__DESCRIPTION OF THE TASK__. Reproduce verbatim the lines running from the start of the records through the line containing "Action: click(298, 99)", with both ends included.
* Begin DATA RECORDS *
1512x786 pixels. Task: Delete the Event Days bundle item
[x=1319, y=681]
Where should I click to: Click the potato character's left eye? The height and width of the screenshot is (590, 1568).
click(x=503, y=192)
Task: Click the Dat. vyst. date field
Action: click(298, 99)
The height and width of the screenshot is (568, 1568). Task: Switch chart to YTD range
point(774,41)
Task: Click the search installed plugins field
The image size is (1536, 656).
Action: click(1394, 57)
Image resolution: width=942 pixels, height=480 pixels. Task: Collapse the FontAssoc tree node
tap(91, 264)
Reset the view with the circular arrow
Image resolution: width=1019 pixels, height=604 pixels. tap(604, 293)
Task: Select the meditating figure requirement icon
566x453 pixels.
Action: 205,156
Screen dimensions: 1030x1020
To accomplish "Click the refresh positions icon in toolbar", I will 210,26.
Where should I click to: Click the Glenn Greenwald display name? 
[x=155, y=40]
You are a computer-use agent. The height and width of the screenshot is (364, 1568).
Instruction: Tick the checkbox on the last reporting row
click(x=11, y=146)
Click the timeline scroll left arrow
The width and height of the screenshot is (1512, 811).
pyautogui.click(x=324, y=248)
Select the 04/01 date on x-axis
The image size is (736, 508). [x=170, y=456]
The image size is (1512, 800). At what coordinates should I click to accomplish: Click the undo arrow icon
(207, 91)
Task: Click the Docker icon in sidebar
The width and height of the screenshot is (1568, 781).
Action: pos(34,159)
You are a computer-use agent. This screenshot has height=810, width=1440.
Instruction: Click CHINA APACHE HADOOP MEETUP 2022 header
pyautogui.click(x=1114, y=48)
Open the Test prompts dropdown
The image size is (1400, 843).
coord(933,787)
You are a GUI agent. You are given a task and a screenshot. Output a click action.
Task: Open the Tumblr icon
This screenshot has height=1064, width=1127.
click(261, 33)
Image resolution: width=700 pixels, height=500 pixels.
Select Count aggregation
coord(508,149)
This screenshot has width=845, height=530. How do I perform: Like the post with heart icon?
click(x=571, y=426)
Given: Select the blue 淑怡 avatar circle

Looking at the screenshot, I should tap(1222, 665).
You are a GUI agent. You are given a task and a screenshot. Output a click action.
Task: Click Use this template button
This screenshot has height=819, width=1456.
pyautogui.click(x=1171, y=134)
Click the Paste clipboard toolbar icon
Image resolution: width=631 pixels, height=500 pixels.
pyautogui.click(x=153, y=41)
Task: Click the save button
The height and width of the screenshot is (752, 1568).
* End DATA RECORDS *
__CORRECT ANSWER__.
1512x786 pixels. Task: Delete the Event Days bundle item
[x=1319, y=681]
Where should I click to: Click the potato character's left eye? The height and width of the screenshot is (590, 1568).
click(x=503, y=192)
Task: Click the Dat. vyst. date field
Action: click(298, 99)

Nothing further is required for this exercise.